Pretty nuts to drop 40% in a single day. It just shows that people holding the stock are very skittish and can dump like crazy in the blink of an eye. There's also March 10, when the stock fell as much as 12% from the previous day's close before stabilizing a bit.

This seems like a very volatile stock.


----------



## spdr1812 (Apr 8, 2016)

The 40% drop was because of "news" that a short was coming from Muddy Waters but it was intended for Ansanko Gold , pretty brutal to lose that much Cap over a morning rumor , ouch .


----------



## james4beach (Nov 15, 2012)

Sure, it was just a rumour, but how committed are the long holders to EFN if that's all it takes them to dump the shares to the extent it causes a 40% crash? I think it proved that long holders are not very committed, they are skittish and ready to sell in an instant.

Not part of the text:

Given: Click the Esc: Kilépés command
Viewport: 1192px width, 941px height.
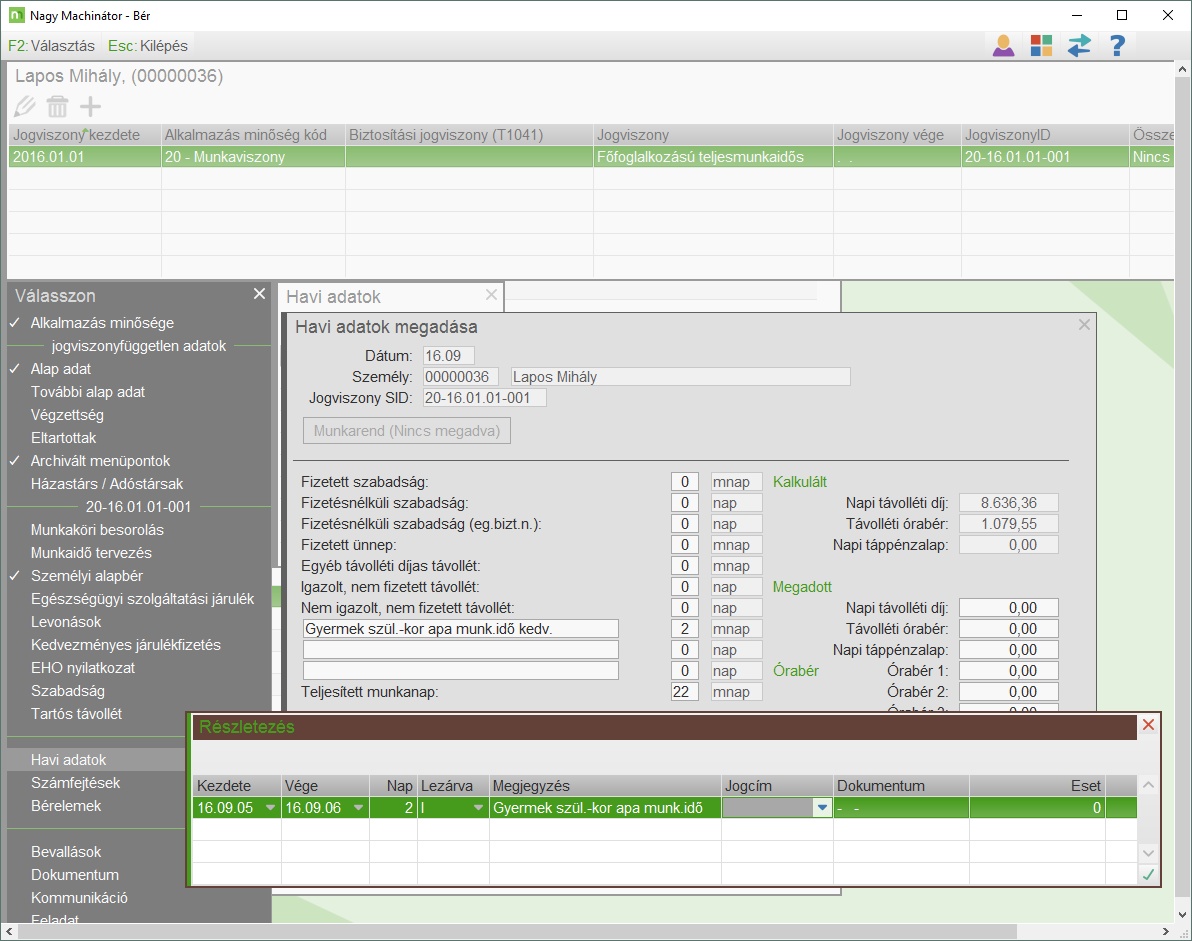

This also means that the next time there's a good reason to sell EFN, the shares could very easily plummet. In a way, that rumour just gave insight into the psychology of the shareholders.


----------



## CPA Candidate (Dec 15, 2013)

The volatility in EFN makes for great opportunities to make money. I was on the bid the day the stock plunged for no reason. Easy gains on the rebound.

Investors do these kinds of things because they don't study or believe in what they own.


----------



## spdr1812 (Apr 8, 2016)

I'm with James on this one , had ECN for a while before the split , liked EFN but after the short scare , then this .. I was happy i had a $9.95 limit set that struck on the way up to $ 10.03 ..


----------